ASSIGNMENT: Search term "resolution": work out how many lines of the data below contain it, and answer with that number alone.

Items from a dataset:
⟨

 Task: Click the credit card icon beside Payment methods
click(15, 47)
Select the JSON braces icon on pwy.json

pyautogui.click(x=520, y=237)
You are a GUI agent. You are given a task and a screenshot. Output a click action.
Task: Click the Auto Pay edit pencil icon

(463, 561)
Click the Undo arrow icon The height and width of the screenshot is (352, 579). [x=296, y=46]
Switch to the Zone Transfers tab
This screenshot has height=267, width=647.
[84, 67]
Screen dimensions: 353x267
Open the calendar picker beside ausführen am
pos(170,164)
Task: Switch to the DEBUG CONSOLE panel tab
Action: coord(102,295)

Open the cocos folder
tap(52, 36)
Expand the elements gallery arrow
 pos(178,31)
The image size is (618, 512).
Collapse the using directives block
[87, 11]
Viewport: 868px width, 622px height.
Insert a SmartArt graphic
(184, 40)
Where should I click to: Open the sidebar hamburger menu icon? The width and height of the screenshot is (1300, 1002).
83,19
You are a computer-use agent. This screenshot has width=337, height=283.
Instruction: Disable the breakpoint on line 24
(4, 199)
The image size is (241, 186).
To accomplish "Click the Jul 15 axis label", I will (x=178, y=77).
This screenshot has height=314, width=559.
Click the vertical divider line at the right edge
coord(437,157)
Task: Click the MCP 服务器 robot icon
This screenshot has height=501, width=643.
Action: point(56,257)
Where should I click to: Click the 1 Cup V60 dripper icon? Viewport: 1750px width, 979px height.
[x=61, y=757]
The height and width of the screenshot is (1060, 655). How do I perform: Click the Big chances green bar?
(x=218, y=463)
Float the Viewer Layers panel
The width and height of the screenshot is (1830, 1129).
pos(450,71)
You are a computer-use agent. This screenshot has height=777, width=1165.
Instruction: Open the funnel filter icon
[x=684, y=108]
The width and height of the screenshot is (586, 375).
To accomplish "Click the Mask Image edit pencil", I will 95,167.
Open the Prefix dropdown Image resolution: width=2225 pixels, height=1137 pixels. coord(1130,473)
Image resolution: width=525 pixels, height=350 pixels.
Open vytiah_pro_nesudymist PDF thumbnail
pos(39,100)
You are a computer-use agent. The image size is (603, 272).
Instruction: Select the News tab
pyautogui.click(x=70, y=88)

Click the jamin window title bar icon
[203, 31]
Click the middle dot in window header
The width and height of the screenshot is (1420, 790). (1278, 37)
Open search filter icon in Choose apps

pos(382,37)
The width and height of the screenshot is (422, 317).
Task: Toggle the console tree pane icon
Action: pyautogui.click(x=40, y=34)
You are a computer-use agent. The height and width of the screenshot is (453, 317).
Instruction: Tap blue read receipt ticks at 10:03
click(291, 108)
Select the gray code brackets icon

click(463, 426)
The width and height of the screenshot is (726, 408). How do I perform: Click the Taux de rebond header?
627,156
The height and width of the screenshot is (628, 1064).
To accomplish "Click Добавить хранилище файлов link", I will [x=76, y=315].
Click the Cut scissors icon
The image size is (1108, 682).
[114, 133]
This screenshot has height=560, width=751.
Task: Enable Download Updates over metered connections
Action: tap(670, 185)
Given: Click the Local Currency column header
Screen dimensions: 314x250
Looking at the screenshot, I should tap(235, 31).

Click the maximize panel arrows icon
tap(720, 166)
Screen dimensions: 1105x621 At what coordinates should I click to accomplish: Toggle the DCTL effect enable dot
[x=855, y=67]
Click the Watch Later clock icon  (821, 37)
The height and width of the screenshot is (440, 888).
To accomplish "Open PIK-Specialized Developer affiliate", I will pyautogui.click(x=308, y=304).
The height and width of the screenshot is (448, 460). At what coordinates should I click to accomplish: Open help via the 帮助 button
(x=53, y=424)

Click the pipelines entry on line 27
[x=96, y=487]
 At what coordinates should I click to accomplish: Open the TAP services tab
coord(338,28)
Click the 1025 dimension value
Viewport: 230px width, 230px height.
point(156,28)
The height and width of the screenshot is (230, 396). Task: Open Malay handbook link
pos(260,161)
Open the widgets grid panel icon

⟩

ANSWER SECTION: 2